For many parents, I’d almost dare to say all, Life can be categorized as “Life before Rett syndrome” and “Life after Rett syndrome”. My daughter, Katie, is 24 now. For 22.5 years I have loved the child in the “Life after Rett syndrome” and grieved the child gone from “Life before Rett syndrome.”
Before Rett syndrome, my girl was so happy; I can still see her bouncing her little diapered bum when she threw something in the trash can, such a big, little helper.
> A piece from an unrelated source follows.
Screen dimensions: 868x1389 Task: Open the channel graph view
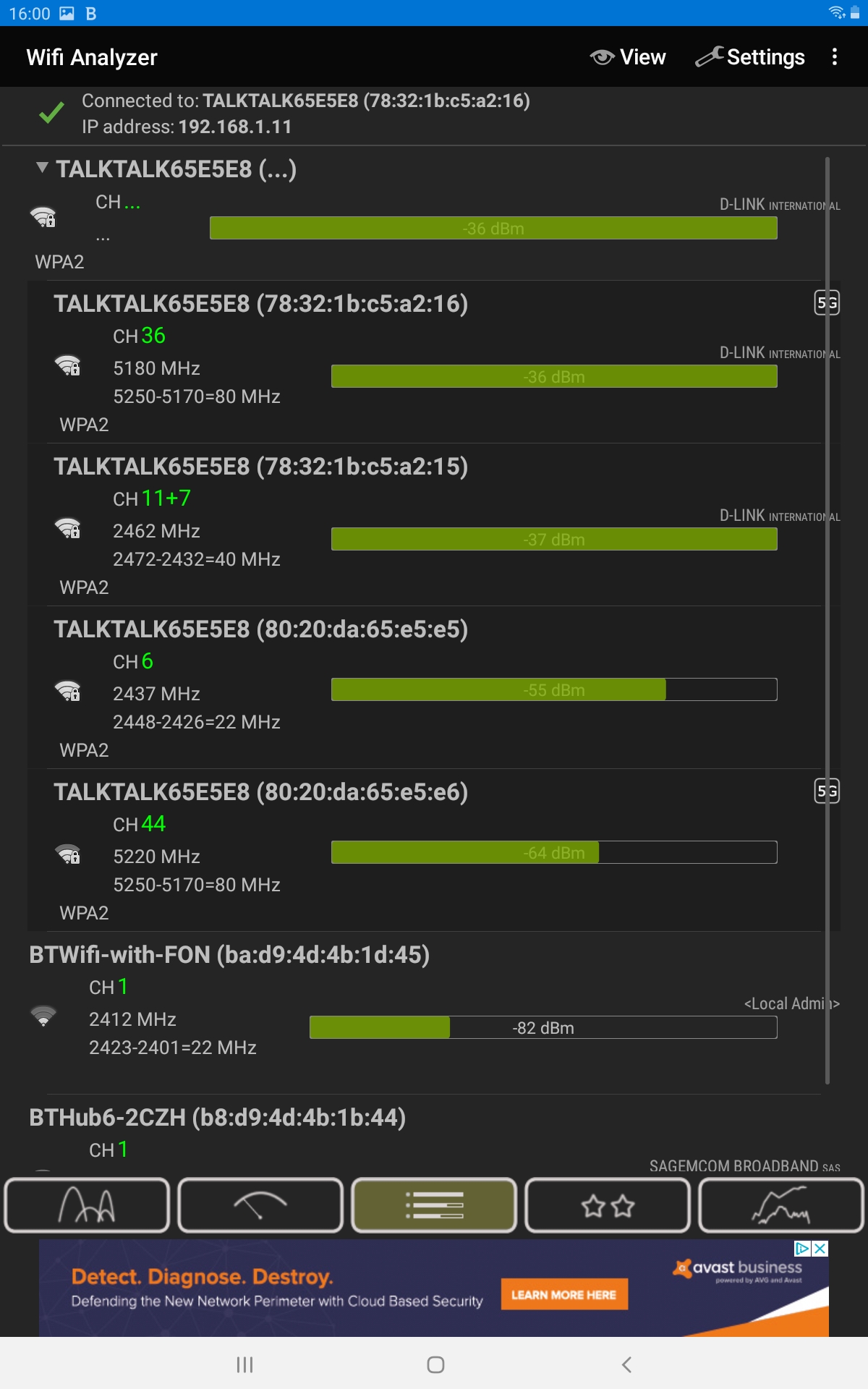tap(87, 1205)
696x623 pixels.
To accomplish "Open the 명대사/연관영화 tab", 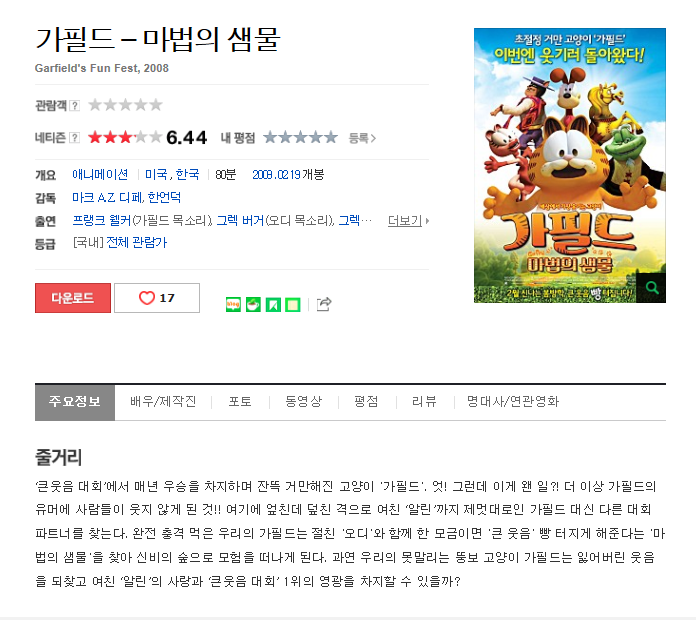I will 513,402.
I remember her crawling on the floor, picking up my keys and going to the door and trying to unlock it-she wasn’t even 6 months old. Oh, how SMART she was. So full of giggles and laughter. She had a ring of plastic beads and I’d say “Pretty Princess” and she would put it on her head like a crown. And, when I’d say “What does a dinosaur say?”…she’d roar the cutest little roar ever. Even remembering it now, all these years later, the tears are streaming down my face. My sweet, baby girl, stolen from me by Rett syndrome.
And how can you explain to someone when you are crying for your child that is still right beside you, that your pain is so great. It’s not just that your child was taken, it’s that you feel like your child is trying to reach you, to find YOU, to be back, too. And neither of you can make it happen. It’s a knife in the heart.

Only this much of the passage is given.